Hernandez, a student at Jurupa Valley High School in Riverside County, about 60 miles east of L.A., won two gold medals and one silver at the state track and field finals, and she is on the Jurupa Valley girls’ volleyball team this fall. Donald Trump had singled her out in his attacks on trans people without naming her, threatening to withhold federal funding from California schools if a “transitioned person” were allowed to compete in the track and field finals, and the Department of Justice followed up with demands for a trans athlete ban. California responded by suing the Trump administration, which has now pulled funding from at least one youth program. The administration has sued the state over trans inclusion as well.
Anti-trans protesters appeared at the finals, and now in the fall, at least three volleyball teams have forfeited games against Jurupa Valley rather than compete against Hernandez’s team.
Last Thursday, however, Chaffey High School in nearby Ontario, California, became the second team to compete against Jurupa Valley in girls’ volleyball this season. Hernandez’s mother, Nereyda Hernandez, was relieved.
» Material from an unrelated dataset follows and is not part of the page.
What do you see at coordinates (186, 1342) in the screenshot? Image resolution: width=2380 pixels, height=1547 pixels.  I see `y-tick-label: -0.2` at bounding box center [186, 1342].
“I’m grateful, thankful,” Nereyda Hernandez told KCAL. “As a mom, it means a lot. Those girls mean a lot because I know it helps AB get through these hard times.”
Having been raised in a conservative Catholic family, Nereyda said she initially didn’t understand AB’s transition, and she was upset that AB’s junior high school didn’t notify her that the teen had come out as trans. But she came around.
“Shoot, they’re protecting the kids because of parents like me,” Nereyda said. “We don’t understand. We just get upset.”
“I did talk to her about how dangerous it is and how difficult it was going to be, but she’s brave,” the mom added. “When I saw her courage, I was like, ‘OK, I’m going to stand behind you.'”
Jurupa Valley won the game against Chaffey.